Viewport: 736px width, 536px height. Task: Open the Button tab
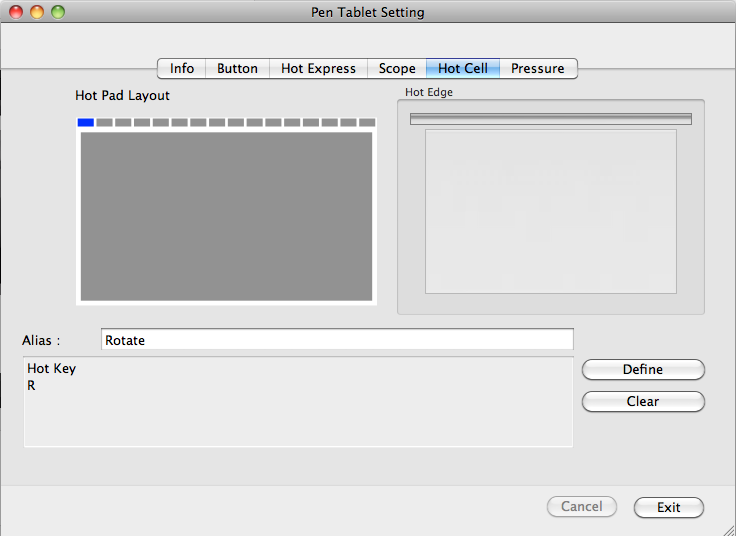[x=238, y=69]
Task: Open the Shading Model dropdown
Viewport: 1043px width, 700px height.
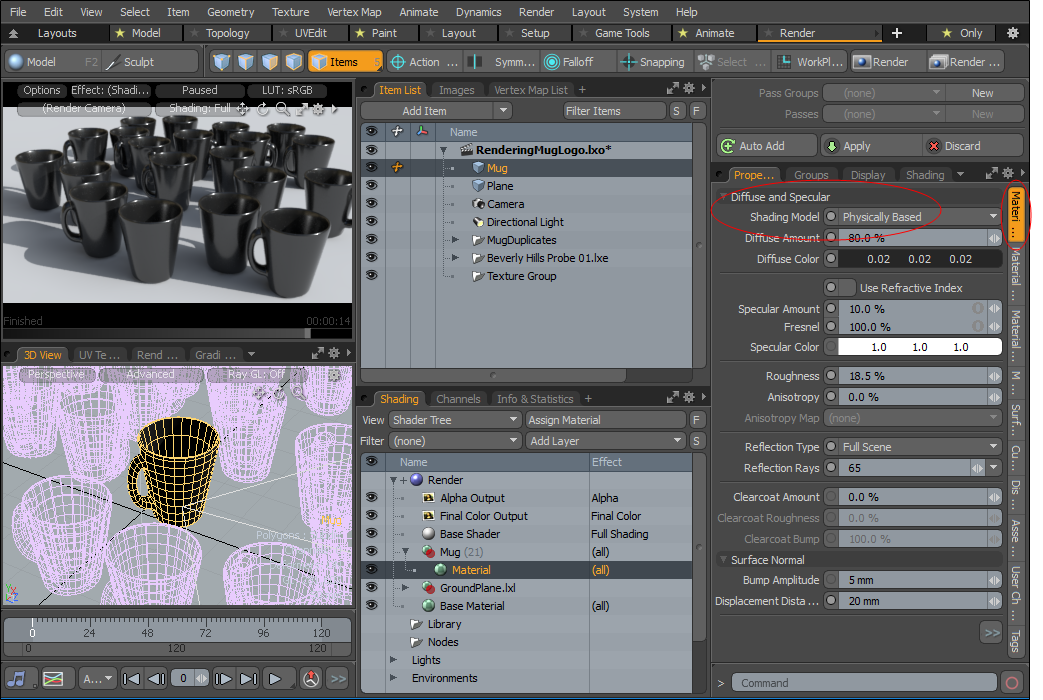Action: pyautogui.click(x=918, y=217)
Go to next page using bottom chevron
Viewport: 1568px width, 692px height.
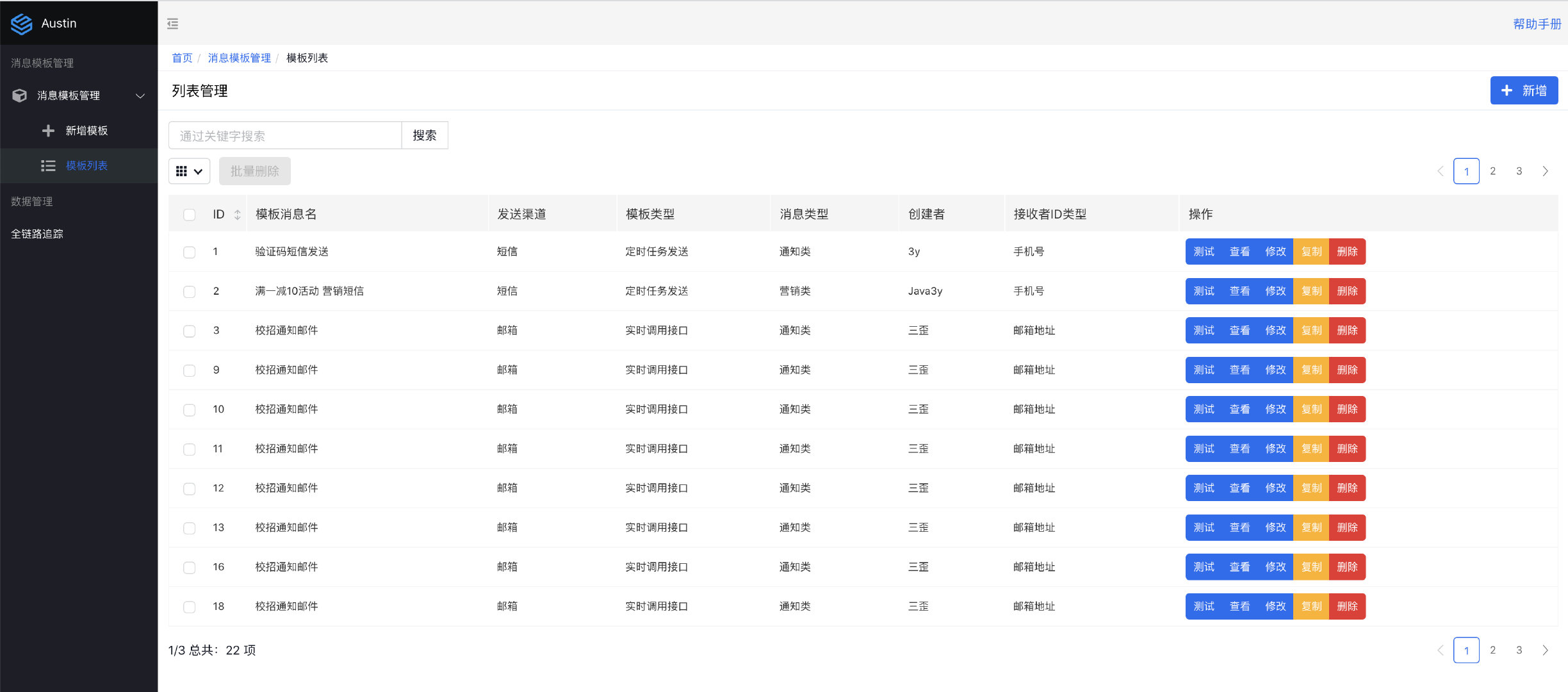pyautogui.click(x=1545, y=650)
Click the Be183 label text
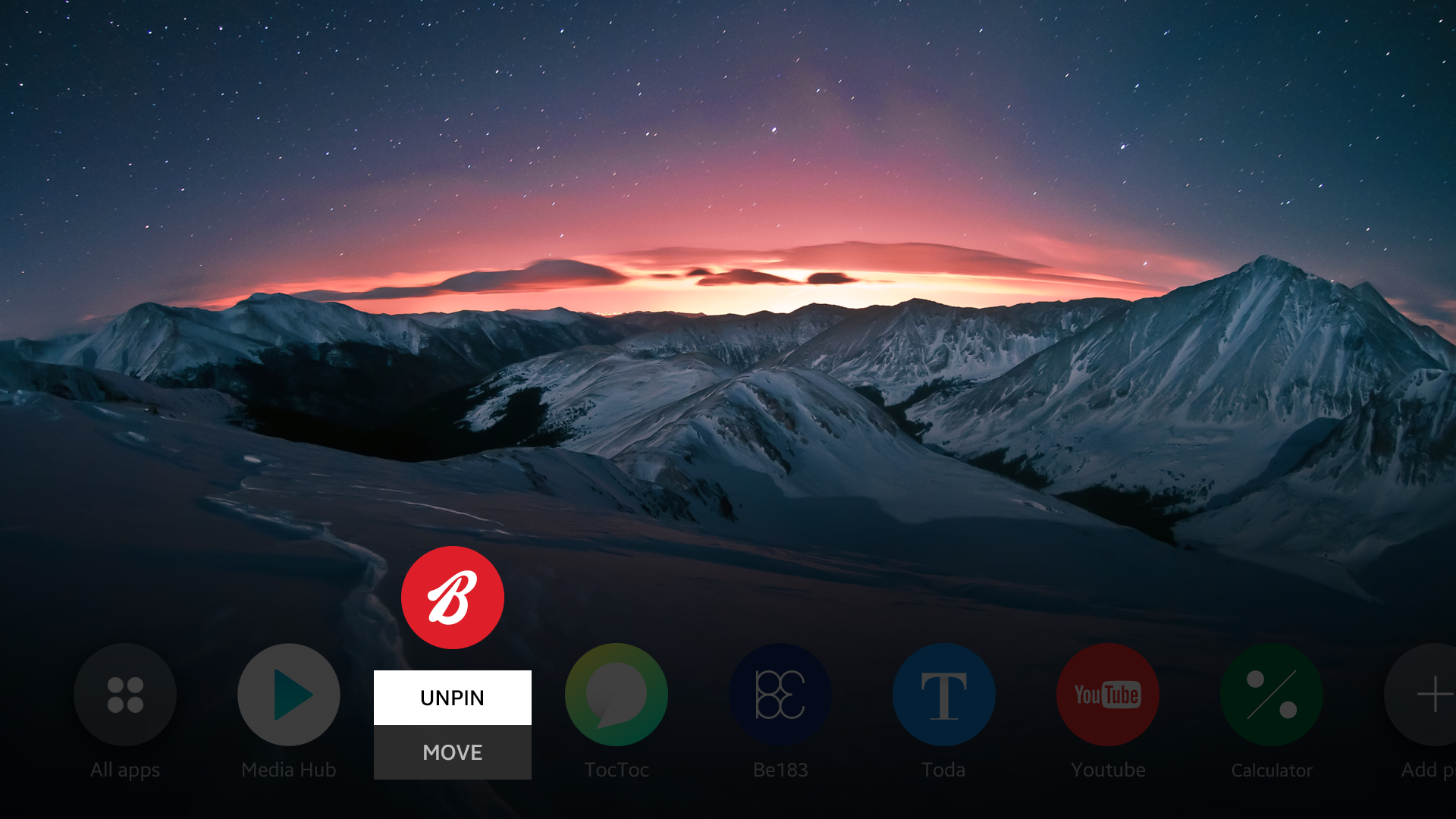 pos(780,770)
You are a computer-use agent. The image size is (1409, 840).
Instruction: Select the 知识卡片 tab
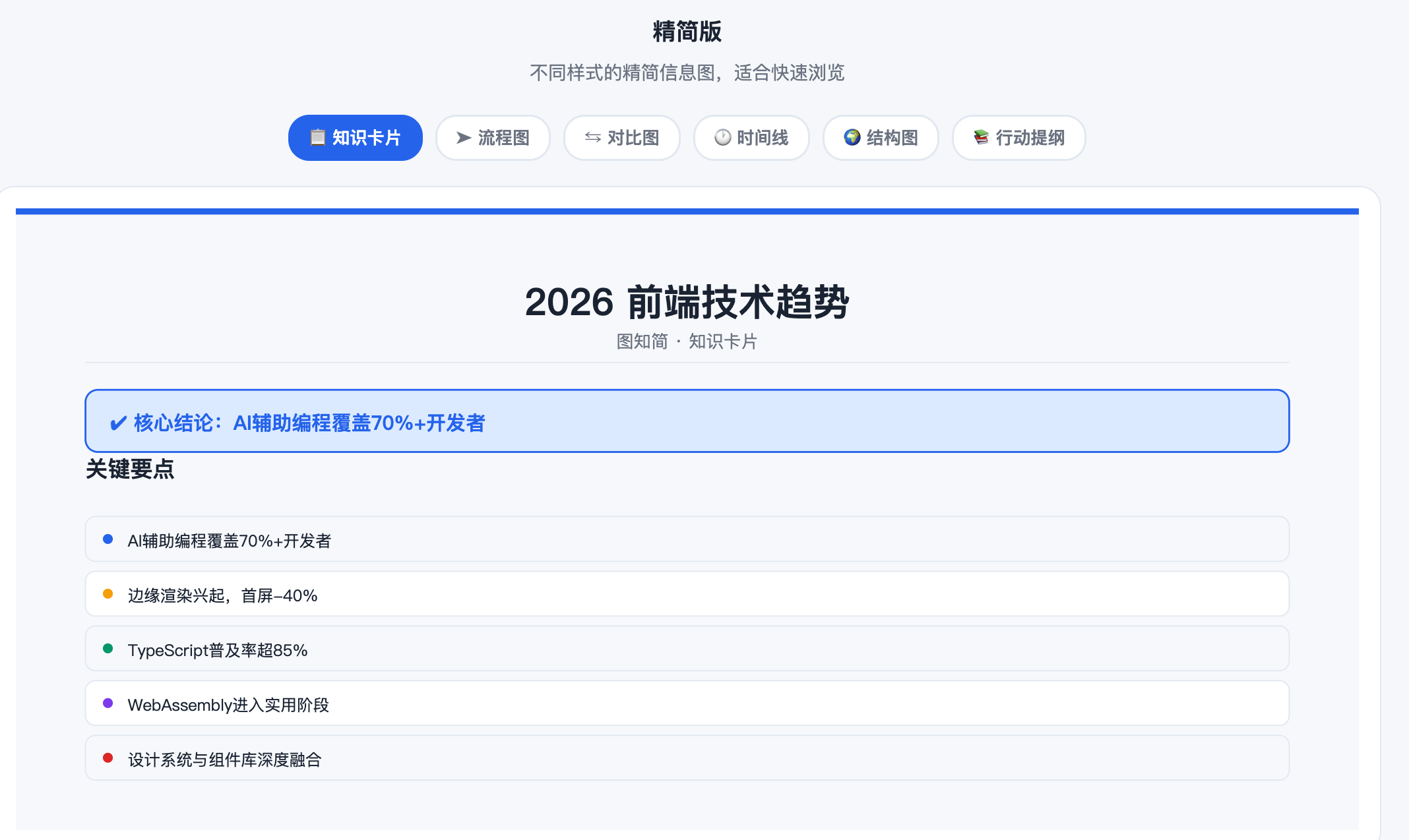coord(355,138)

== Required work ==
Rewrite all of the records above with every line included, multiplying each coordinate in the answers by 2.4 and rounding to whole numbers, with halves rounded up. Keep the viewport and image sizes as they are, and leave the pictures out.

== Problem solution ==
Viewport: 736px width, 536px height. Task: Open the Button tab
[x=571, y=166]
Task: Open the Shading Model dropdown
Viewport: 1043px width, 700px height.
Action: pyautogui.click(x=2203, y=521)
Go to next page using bottom chevron
Viewport: 1568px width, 692px height.
pyautogui.click(x=3708, y=1560)
Click the Be183 label text
 pos(1872,1848)
You are a computer-use agent. The image size is (1409, 840).
Instruction: Select the 知识卡片 tab
coord(852,331)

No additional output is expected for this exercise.